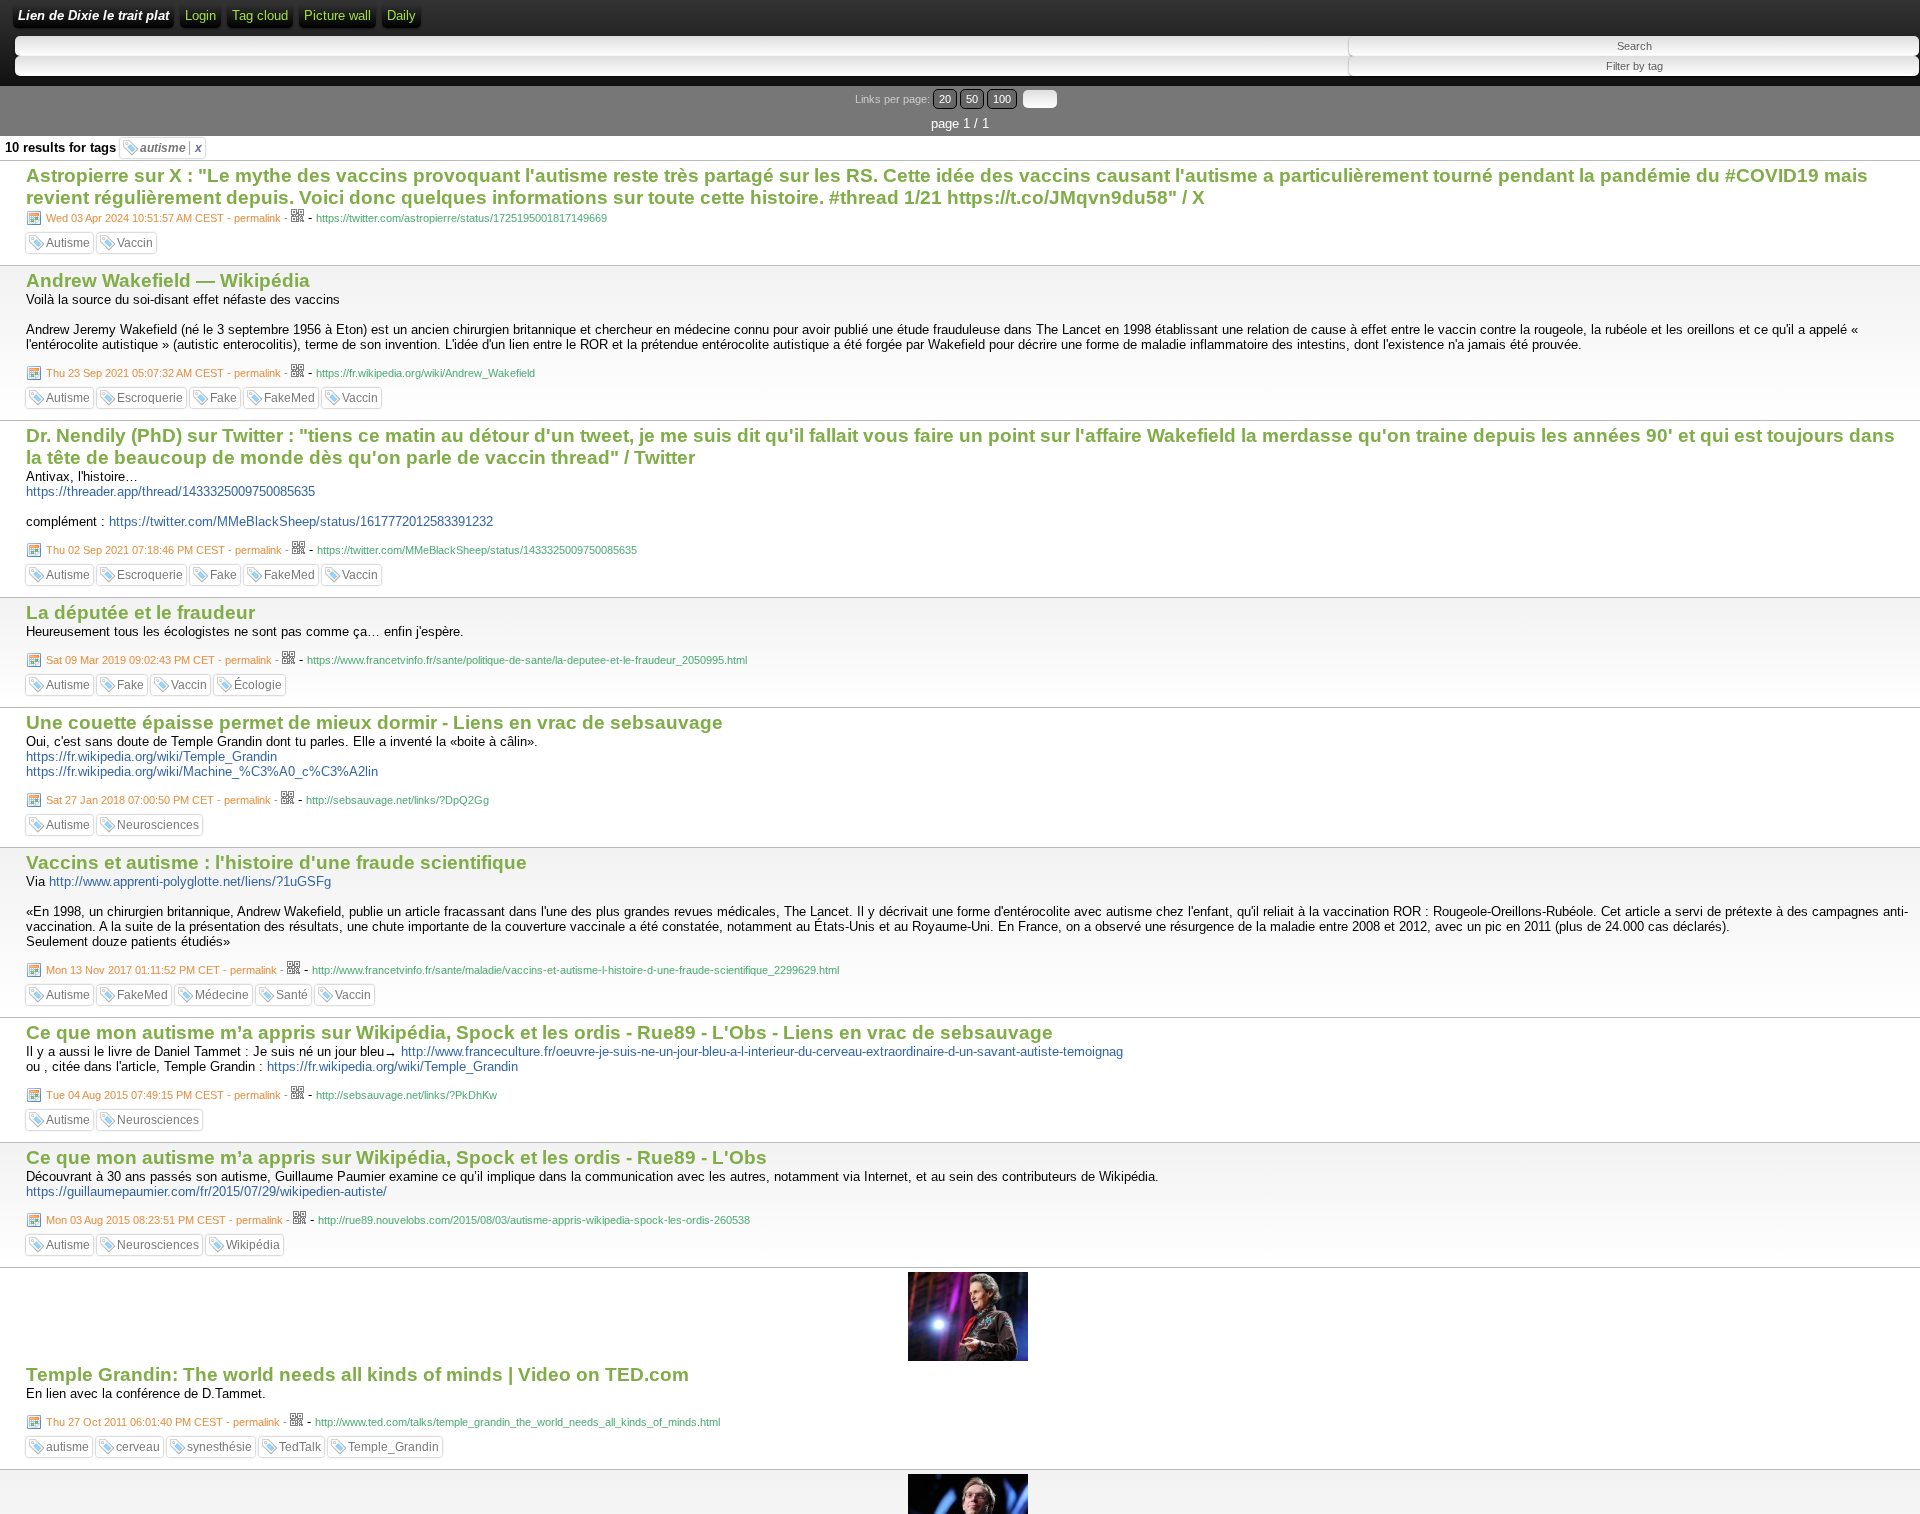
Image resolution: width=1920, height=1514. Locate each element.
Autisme (68, 243)
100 (1002, 99)
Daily (401, 15)
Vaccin (135, 243)
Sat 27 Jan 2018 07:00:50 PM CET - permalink (158, 800)
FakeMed (289, 398)
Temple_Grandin (393, 1447)
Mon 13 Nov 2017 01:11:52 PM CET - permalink (161, 970)
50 (972, 99)
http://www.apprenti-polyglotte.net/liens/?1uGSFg (190, 881)
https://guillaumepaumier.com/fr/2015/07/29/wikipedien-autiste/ (206, 1191)
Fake (223, 398)
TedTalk (300, 1447)
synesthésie (219, 1447)
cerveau (138, 1447)
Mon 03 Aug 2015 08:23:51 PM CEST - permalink (164, 1220)
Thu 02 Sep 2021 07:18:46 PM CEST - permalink (164, 550)
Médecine (222, 995)
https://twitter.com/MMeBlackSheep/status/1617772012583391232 (301, 521)
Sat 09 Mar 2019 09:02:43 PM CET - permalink (159, 660)
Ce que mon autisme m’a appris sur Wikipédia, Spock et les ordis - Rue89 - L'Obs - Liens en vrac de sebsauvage (539, 1032)
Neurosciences (158, 825)
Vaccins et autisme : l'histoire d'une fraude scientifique (276, 862)
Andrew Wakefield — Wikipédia (168, 280)
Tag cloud (260, 15)
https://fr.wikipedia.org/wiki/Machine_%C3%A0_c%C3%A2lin (202, 771)
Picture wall (337, 15)
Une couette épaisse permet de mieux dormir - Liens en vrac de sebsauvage (374, 722)
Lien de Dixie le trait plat (93, 15)
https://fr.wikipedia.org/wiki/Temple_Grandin (151, 756)
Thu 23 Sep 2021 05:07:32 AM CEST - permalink (163, 373)
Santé (292, 995)
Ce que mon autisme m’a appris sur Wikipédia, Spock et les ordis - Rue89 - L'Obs (396, 1157)
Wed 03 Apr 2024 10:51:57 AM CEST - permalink (163, 218)
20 (945, 99)
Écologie (258, 685)
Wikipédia (253, 1245)
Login (200, 15)
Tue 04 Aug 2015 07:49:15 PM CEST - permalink (163, 1095)
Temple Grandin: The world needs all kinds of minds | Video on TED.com (357, 1374)
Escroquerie (150, 398)
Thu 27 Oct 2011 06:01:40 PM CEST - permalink (163, 1422)
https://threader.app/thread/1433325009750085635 (170, 491)
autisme (171, 148)
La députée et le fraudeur (140, 612)
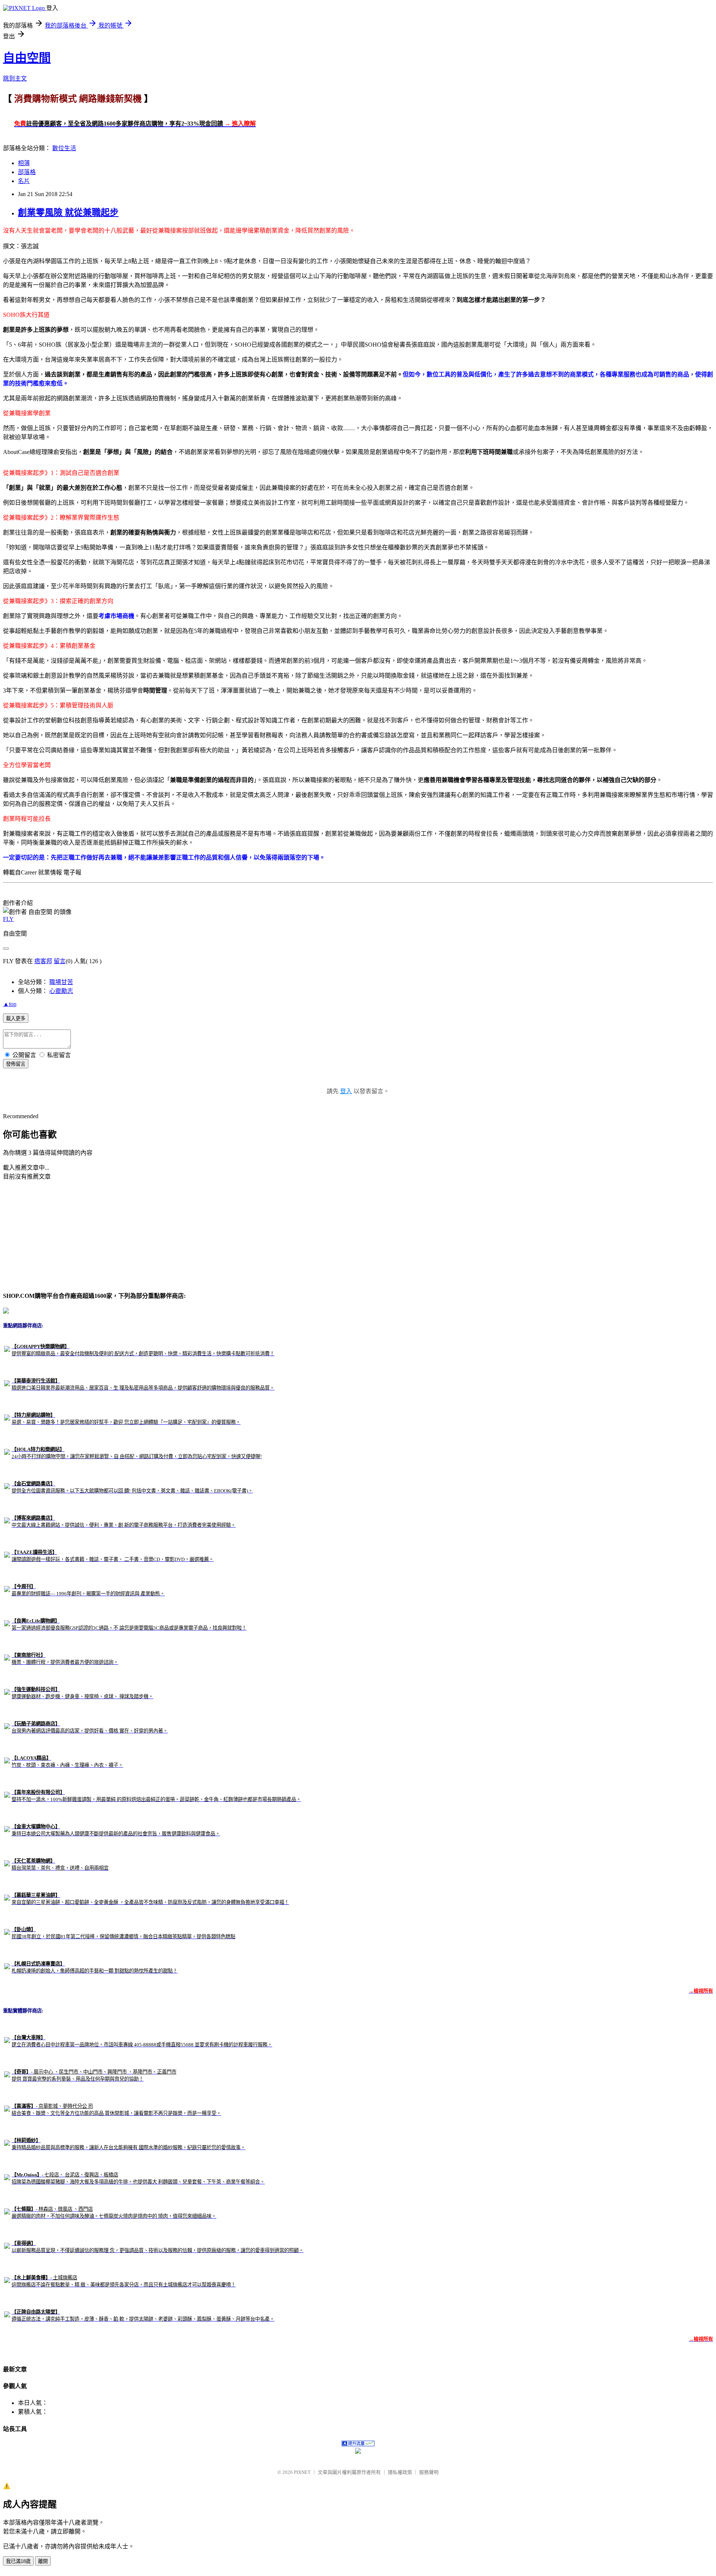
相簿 (24, 163)
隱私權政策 (400, 2472)
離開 (43, 2561)
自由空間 (27, 57)
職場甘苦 (61, 982)
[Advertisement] (59, 1234)
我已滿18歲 (18, 2561)
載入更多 (15, 1018)
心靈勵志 (61, 991)
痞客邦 (43, 961)
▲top (9, 1004)
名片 (24, 181)
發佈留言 (15, 1064)
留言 (60, 961)
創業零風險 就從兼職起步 (68, 212)
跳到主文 (15, 78)
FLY (8, 919)
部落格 (27, 172)
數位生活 (64, 148)
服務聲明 (429, 2472)
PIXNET (302, 2472)
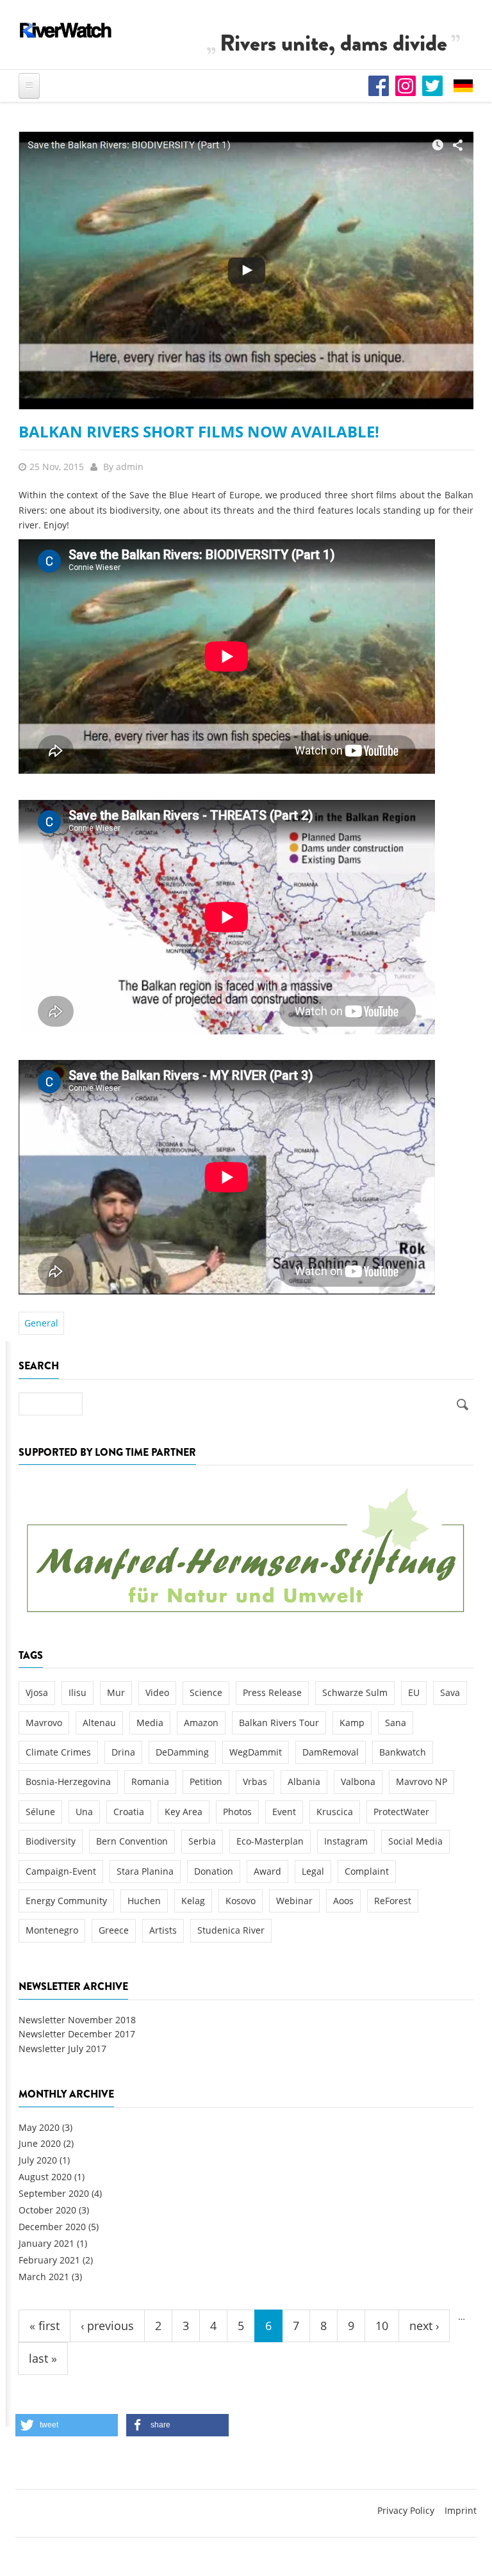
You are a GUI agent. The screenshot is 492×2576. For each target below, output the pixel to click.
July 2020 (38, 2160)
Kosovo (241, 1901)
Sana (395, 1722)
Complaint (367, 1871)
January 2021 (46, 2243)
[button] (66, 2425)
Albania (304, 1781)
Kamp (352, 1722)
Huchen (144, 1901)
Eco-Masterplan (270, 1841)
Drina (123, 1752)
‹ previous (107, 2325)
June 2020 (40, 2143)
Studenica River (231, 1930)
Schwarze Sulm (355, 1692)
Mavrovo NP (421, 1781)
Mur (116, 1692)
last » (43, 2358)
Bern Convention (132, 1841)
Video (157, 1692)
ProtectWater (401, 1812)
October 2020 (47, 2210)
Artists (163, 1930)
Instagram (346, 1841)
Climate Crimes (58, 1752)
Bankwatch (402, 1752)
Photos (237, 1812)
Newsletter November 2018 (77, 2020)
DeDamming (182, 1752)
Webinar (294, 1901)
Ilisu (77, 1692)
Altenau (99, 1722)
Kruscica (334, 1812)
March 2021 (44, 2276)
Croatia (128, 1812)
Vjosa (37, 1692)
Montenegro (52, 1930)
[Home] (66, 30)
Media (149, 1722)
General (41, 1323)
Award (267, 1871)
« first (44, 2325)
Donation (213, 1871)
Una (84, 1812)
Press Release (272, 1692)
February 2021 (49, 2260)
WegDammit (255, 1752)
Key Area (183, 1812)
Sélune (40, 1812)
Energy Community (66, 1901)
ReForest (392, 1901)
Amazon (201, 1722)
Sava (450, 1692)
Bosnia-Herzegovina (68, 1781)
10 (381, 2325)
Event (284, 1812)
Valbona (358, 1781)
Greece (114, 1930)
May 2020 (39, 2127)
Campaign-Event (61, 1871)
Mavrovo (44, 1722)
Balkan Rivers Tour (279, 1722)
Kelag (193, 1901)
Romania (150, 1781)
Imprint (461, 2510)
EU (414, 1692)
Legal (313, 1871)
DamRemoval (330, 1752)
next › (424, 2325)
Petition (206, 1781)
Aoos (343, 1901)
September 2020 (54, 2193)
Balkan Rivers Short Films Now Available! (199, 431)
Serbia (202, 1841)
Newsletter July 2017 (62, 2048)
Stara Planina (145, 1871)
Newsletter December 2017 (77, 2034)
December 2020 (52, 2227)
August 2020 (45, 2177)
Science (206, 1692)
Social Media (415, 1841)
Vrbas (255, 1781)
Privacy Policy (405, 2510)
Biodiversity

■ Description of the task
Reproduce exactly the lines of the records above from the one with "Drina (123, 1752)" to the one with "Ilisu (77, 1692)", both included, and leave out everything else.

■ Result for this exercise
Drina (123, 1752)
‹ previous (107, 2325)
June 2020 (40, 2143)
Studenica River (231, 1930)
Schwarze Sulm (355, 1692)
Mavrovo NP (421, 1781)
Mur (116, 1692)
last » (43, 2358)
Bern Convention (132, 1841)
Video (157, 1692)
ProtectWater (401, 1812)
October 2020 (47, 2210)
Artists (163, 1930)
Instagram (346, 1841)
Climate Crimes (58, 1752)
Bankwatch (402, 1752)
Photos (237, 1812)
Newsletter November 2018 (77, 2020)
DeDamming (182, 1752)
Webinar (294, 1901)
Ilisu (77, 1692)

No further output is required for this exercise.